Copy out each line of the material in which the word "Data" can be found.

> Records provided:

↓↓↓

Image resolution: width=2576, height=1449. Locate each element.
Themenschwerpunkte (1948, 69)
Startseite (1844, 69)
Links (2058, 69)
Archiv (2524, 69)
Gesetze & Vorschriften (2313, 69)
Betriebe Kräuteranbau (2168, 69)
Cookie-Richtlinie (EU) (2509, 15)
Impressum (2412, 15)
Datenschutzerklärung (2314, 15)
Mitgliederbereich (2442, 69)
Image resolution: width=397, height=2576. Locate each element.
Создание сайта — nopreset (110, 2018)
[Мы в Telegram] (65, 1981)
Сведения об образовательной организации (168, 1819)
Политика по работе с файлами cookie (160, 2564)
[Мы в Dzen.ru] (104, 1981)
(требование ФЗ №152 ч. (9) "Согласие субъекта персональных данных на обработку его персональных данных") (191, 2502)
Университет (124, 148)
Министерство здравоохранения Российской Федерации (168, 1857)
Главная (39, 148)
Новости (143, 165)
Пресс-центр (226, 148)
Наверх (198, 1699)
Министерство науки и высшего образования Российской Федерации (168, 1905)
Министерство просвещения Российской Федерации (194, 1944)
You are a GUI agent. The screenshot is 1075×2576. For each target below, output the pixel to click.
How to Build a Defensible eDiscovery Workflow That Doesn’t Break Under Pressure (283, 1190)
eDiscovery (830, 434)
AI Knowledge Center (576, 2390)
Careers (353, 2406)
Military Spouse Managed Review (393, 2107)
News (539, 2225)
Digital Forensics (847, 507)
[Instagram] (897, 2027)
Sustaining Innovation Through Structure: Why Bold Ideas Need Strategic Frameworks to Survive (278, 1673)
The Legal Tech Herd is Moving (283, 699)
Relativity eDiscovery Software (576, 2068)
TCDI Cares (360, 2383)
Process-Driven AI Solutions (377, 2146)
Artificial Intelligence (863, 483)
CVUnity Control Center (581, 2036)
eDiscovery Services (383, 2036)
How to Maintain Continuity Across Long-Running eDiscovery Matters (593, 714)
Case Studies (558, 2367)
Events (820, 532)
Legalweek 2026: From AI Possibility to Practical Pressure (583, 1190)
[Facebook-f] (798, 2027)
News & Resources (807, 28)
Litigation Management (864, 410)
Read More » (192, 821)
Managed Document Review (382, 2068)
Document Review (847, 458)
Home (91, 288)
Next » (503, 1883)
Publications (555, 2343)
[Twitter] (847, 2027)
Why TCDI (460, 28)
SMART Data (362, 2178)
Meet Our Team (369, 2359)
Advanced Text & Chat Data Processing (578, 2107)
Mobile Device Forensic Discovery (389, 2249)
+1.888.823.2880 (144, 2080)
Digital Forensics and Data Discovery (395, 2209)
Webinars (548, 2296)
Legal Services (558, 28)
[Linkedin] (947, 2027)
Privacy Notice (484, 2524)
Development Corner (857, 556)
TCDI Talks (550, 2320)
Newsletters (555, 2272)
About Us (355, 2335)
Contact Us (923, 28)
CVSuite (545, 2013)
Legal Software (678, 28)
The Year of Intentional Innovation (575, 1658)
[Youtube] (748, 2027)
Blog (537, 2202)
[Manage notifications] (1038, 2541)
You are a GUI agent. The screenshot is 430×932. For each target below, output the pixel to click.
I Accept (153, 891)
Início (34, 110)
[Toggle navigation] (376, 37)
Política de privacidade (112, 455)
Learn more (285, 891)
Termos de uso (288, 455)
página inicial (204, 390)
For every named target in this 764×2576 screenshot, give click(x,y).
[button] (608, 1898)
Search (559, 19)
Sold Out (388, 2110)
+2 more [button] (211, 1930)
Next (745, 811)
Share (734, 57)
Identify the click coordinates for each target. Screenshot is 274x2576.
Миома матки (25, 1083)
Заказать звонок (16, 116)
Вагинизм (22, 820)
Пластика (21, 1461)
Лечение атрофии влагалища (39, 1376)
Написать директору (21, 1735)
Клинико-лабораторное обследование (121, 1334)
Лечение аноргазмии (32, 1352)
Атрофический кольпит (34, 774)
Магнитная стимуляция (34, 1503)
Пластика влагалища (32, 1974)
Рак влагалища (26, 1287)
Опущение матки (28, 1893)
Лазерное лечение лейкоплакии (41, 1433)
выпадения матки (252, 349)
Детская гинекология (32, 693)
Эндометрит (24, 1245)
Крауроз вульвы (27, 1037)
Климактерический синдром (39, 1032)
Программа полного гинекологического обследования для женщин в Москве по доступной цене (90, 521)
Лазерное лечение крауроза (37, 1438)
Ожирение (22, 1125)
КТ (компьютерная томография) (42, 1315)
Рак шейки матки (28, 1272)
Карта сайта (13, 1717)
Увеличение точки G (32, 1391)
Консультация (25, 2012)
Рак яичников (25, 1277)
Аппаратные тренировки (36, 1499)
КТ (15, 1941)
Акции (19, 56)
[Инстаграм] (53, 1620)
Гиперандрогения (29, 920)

↑↑↑

> Output:
SMART Data (362, 2178)
Advanced Text & Chat Data Processing (578, 2107)
Digital Forensics and Data Discovery (395, 2209)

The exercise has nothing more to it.